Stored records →
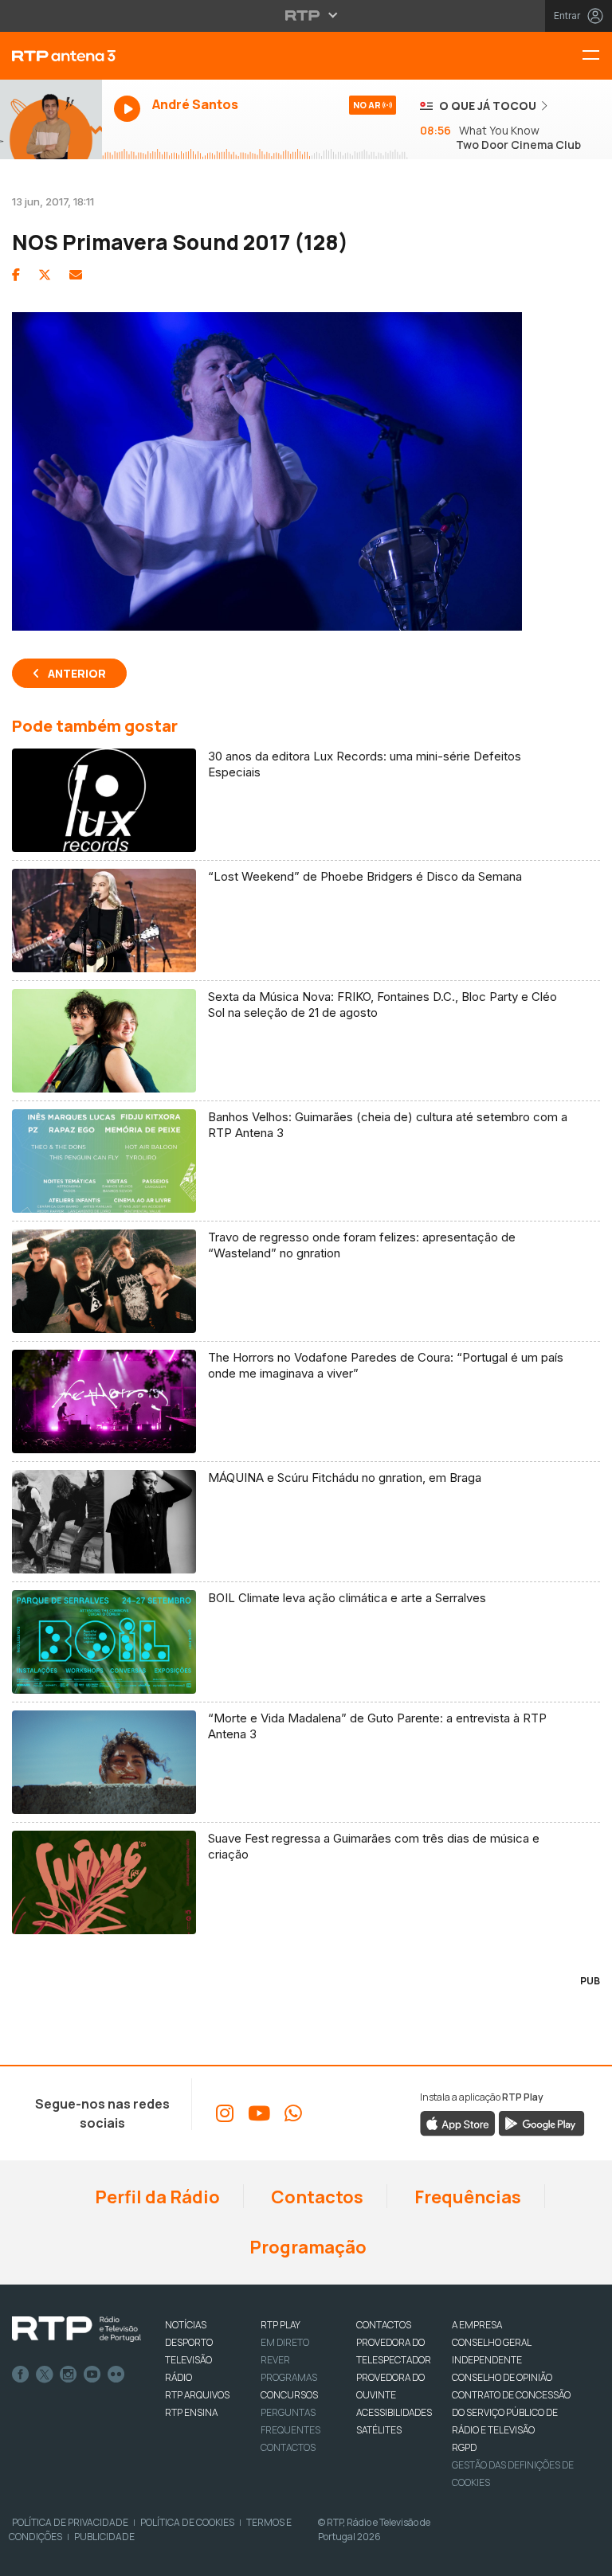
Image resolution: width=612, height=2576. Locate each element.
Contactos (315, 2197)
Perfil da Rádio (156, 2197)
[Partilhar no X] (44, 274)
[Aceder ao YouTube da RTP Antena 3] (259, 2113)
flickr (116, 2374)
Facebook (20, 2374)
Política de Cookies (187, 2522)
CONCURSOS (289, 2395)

PROBLEM DESCRIPTION →
The records above must be echoed exactly, minus their pictures.

RESPONSE →
Image resolution: width=612, height=2576. Locate each element.
Contactos (315, 2197)
Perfil da Rádio (156, 2197)
[Partilhar no X] (44, 274)
[Aceder ao YouTube da RTP Antena 3] (259, 2113)
flickr (116, 2374)
Facebook (20, 2374)
Política de Cookies (187, 2522)
CONCURSOS (289, 2395)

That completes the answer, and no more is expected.